Friday 10 May 2013

Signs of an Unmarked Faith

Visions of Secularism, Catholicism and Islam in Paris


Laïcité—the French word for secularism—has received a great deal of attention in recent years. Some contend that the passion associated with French secularism makes the term untranslatable. In France, I often encountered claims that, due to the strength of laïcité, the nation’s historical faith, Catholicism, is dying or disappearing from the public sphere. Yet a walk down any Parisian street makes clear that its symbols and architectural forms fill the city. Where does this sense of vanishing come from? And why is it that signs of Islam—and not Catholicism—stand out in such a threatening way in France today? Why do these signs, in particular when displayed on women’s bodies, receive so much attention from the state?



In contrast to signs associated with Islam, the monumental presence of Catholicism often goes unseen and unremarked in the streets of Paris today. Photo courtesy Elayne Oliphant



My dissertation research addressed these questions, which, I found, have broad ramifications. The disparity in attention given to Catholicism and Islam supports a broader series of partitions: between the religious and the secular, the French and the foreigner, and the ostentatious and the discreet. Over time, signs associated with Catholicism have been made ever more acceptable to a secular French identity. The de facto position of Catholicism allows its symbols to be produced, at times, as unmarked. Signs of Islam, by contrast, appear as highly visible. Laïcité allows for some transgressions while affirming other exclusions. A woman can wear a habit on a Parisian street, but if she wears a burqa, she stands out.


“It has gotten to the point where the most religious people in France are Muslims,” one man lamented to me. In his eyes, there was no space in the French public sphere for Catholicism. The French state, he insisted, resisted the presence of Catholicism at every turn. Following the death of Pope John Paul II, he explained, city regulators refused to hear a petition to rename the square in front of Notre-Dame after the late pontiff. His explanation for why the city refused the petition—because it was Catholic—was questionable given the enormous number of streets, metro stations, and parks named for Catholic figures throughout the city. One day as I stood outside of Notre-Dame, I noticed a sign that clearly marked the space Place Jean Paul II. This perception of being under threat was visceral enough to exist almost entirely separate from its actuality.


A central site of my research was a thirteenth century Cistercian college purchased from the state by the archdiocese of Paris in order to create a much lauded twenty-first century space of art exhibition and intellectual debate. That the Catholic Church in France is investing significant funds in a space not devoted to rituals of mass but a “cultural” project devoted to rituals of art viewing forced me to analyze important shifts in Catholic practices today. The institutional Church presented these endeavors as simultaneously contemporary and historical, situated and timeless, secular and religious, Catholic and French.

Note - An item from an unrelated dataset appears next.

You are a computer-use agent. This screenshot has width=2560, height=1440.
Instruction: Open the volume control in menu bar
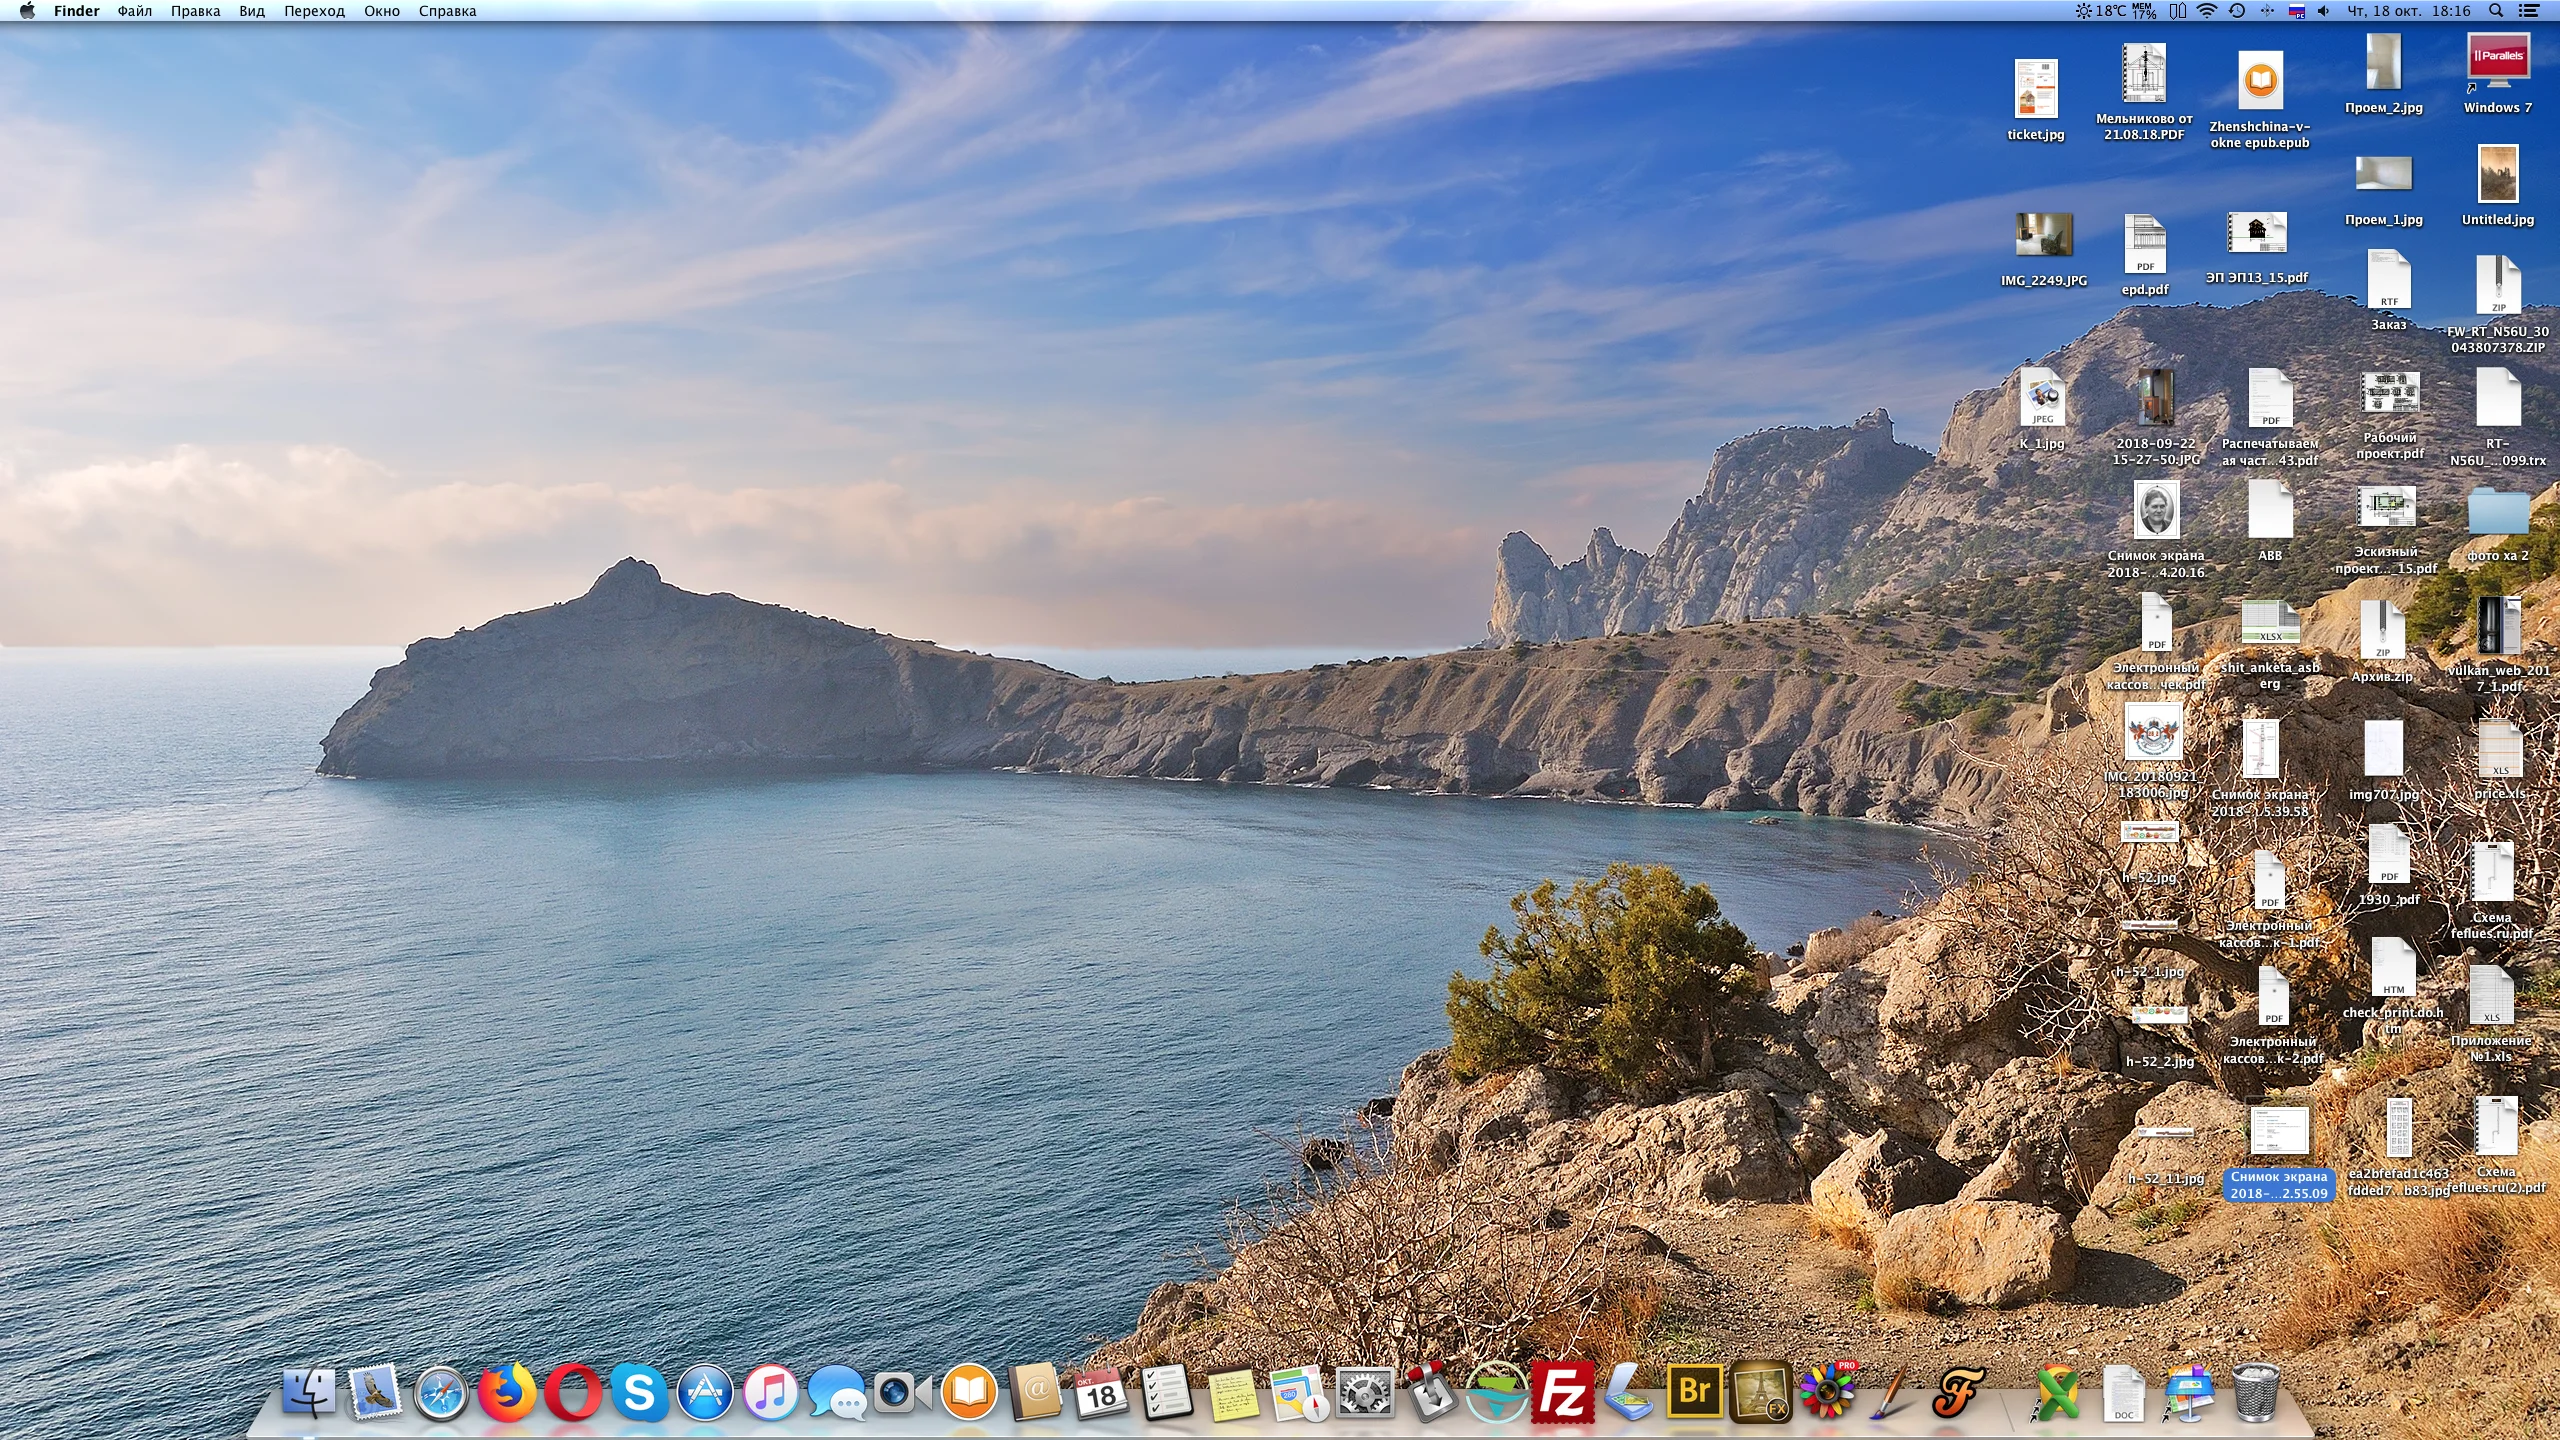[2323, 11]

Four important insights into the nature of secularism resulted from my research. First, my research called into question any claims of the timelessness of Catholicism in France. In my archival research I found that the expansion of the infrastructure of Catholicism in Paris occurred alongside that of the secular state. Second, my research revealed that a key element of religiosity today is its innocuousness rather than how it stands apart. Third, my research showed how a focus on the influence of the visual sphere can identify how religious and secular subjects are formed through experiences that muddy the opposition some anthropologists have posed between internal beliefs and embodied practices. Fourth, in contrast to studies of Catholicism that eschew the contemporary relevance of the Church hierarchy, my research established that the Church’s representatives are currently engaged in strategic actions aimed at producing new symbols and practices that may be called Catholic today.


With the European project growing increasingly unstable, it is necessary to interrogate claims that only certain religious experiences are natural and inescapable elements of secular Europe. In my future research, I will explore secular and religious projects not only of identity and belonging but also of salvation—of coming to terms with the failures of the past in the process of perceiving the present and imagining potential futures in Europe.